Just as in wartime, our prosperity, wellbeing and the future of our children are under severe threat from the climate crisis. What is needed is a vast mobilisation of scientific knowledge linked with government and citizens, says Professor Tom Oliver in a new piece for The Conversation.
We’ve all but won the argument on climate change. The facts are now unequivocal and climate denialists are facing a losing battle. Concern has risen up the political agenda, and major economic institutions such as the World Trade Organisation and the Bank of England highlight the increasingly extreme climate as a central risk to human prosperity and well-being.
Now, the second, even more challenging phase of the struggle begins – what exactly to do about it. More specifically, how do we deal with climate change without plunging those on the threshold of poverty into further hardship? Without damaging our already fragile biodiversity? Without threatening our already polluted water and air?
Proposed solutions to deal with climate change vary enormously in terms of their benefits and pitfalls. Take my own research field of landscape ecology. Some proposals are overwhelmingly positive. For example, if we plant forests to absorb more carbon dioxide from the atmosphere, we can help wildlife persist in the face of drought. This does, however, depend on forest composition – the fastest growing trees that store most carbon are actually less beneficial for wildlife than mixed forest.
But other solutions have worrying trade offs. If we plant biofuels extensively, for example, we might end up reducing water availability, air quality and biodiversity, as has been shown on before on a global scale.

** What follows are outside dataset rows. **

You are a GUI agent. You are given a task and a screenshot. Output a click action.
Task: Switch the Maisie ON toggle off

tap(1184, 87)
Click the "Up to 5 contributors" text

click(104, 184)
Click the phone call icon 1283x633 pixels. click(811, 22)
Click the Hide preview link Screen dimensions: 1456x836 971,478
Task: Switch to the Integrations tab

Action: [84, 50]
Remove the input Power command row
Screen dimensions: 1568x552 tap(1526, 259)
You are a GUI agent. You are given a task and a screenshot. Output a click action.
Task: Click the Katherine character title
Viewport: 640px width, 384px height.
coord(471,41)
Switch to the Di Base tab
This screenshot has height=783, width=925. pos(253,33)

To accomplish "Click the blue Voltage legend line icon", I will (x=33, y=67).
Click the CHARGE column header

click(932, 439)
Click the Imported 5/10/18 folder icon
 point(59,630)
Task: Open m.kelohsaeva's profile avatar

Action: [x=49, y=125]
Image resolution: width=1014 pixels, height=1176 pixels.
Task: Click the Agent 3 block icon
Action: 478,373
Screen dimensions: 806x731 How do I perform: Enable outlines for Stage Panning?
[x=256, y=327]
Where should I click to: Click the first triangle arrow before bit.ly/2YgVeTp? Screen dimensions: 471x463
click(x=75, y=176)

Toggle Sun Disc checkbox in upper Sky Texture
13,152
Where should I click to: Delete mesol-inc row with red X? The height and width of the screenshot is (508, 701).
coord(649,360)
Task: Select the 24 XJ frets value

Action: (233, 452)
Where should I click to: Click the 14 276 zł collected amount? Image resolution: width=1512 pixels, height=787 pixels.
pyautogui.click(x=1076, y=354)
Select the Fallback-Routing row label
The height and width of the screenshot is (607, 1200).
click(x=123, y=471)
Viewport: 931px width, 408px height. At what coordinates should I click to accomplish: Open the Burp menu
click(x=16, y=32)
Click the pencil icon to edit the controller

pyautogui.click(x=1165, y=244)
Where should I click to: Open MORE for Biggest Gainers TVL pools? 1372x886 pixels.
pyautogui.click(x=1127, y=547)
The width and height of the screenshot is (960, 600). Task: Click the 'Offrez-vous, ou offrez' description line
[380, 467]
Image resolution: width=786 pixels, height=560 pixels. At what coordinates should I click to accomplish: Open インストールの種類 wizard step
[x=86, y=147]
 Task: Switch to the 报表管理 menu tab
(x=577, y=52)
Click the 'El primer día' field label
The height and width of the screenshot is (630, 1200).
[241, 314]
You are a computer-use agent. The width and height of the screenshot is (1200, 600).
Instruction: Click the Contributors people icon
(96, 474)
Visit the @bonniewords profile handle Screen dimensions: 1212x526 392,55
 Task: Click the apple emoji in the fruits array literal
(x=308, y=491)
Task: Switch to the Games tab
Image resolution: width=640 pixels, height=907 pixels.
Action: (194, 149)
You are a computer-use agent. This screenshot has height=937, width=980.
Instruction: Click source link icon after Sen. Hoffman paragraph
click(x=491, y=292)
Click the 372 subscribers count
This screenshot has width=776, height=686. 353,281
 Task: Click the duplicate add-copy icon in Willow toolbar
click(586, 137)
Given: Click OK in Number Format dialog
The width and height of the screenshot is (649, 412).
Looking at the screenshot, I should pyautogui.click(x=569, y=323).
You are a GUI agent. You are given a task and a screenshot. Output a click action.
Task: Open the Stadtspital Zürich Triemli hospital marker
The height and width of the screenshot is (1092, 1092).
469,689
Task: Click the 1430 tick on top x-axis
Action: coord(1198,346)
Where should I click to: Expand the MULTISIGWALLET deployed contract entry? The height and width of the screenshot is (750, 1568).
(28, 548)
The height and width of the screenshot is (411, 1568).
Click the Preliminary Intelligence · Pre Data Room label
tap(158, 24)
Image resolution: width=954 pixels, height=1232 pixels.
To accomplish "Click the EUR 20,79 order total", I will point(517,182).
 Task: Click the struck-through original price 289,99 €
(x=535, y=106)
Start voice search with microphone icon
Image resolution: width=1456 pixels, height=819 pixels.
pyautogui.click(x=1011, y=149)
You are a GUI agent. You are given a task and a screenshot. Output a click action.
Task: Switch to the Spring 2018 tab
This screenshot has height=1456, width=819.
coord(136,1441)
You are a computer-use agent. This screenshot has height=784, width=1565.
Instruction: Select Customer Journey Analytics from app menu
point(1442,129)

And other nature-based solutions are a bit of a mixed bag. Re-wetting peatlands will help them to store carbon (peat bogs are our most important carbon store, more important that forests). But re-wetting peat means less land for agriculture, unless we develop new ways to grow food in wet peatland (“paludiculture”). As you can see, it gets complicated very quickly.
Beyond blue sky science
There is clearly a key role for science in informing the best solutions, but not just any old science. We need “applied”, solutions-oriented science.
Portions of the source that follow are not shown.